The present proposal assumes that each processor begins with the initial conditions for a relatively large region of space, but at the end of a period of simulation time, is responsible for accurate conditions in a smaller area of expertise. The purpose of beginning with the larger set of initial conditions is so that the processor will have all the information required to arrive at the final conditions in the area of expertise without consulting other processors. The course of such a computation over a period of simulation time is illustrated above. The inverted pyramid plays a central role in the partitioning scheme presented herein, which is therefore named pyramidal partitioning.
Earlier, the possibility was mentioned that processors might need to renegotiate ownership of atoms that wander from one area of expertise into another over the course of a simulation run. In the present scheme, this is unnecessary. Each processor has all the information it needs for the entire time period being simulated, and it will determine which atoms it owns at the end of the simulation period.

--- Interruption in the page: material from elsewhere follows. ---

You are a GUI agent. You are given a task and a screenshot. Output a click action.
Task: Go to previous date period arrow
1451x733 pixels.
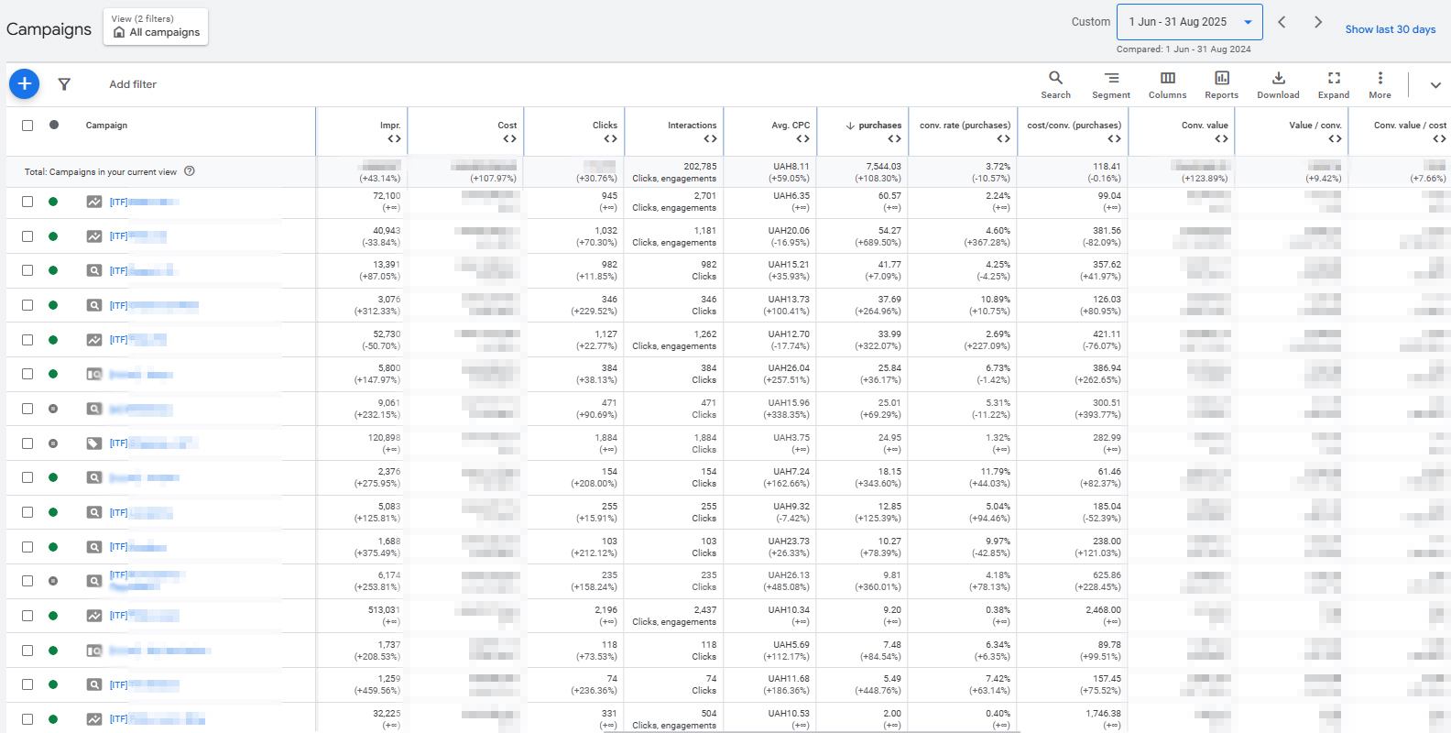[1282, 22]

Optimal pyramid size is a function of the cost ratio of communication to computation. At the practical limit, where computation is essentially free, the initial cube (the top "surface" of the 4D pyramid) has a linear dimension three times that of the area of expertise. Mutual updates are then localized within 3x3x3 neighborhoods.
The two variables that are easily configured are the linear dimension of the area of expertise and the duration of each simulation run. The cut-off radius rco and the error propogation velocity ve are set by the structure being modeled and, to some extent, the modeling approach. A very crude measure of the computational cost of modeling is the integral of the simulated volume over the simulation time. If the linear dimension of the area of expertise is S and the duration of the simulation is T, then this measure can be obtained by evaluating the definite integral. In MKS units, its units are m3 sec.
C = (1 / 8 ve) [(S + 2 rco + 2 ve T)4 - (S + 2 rco)4]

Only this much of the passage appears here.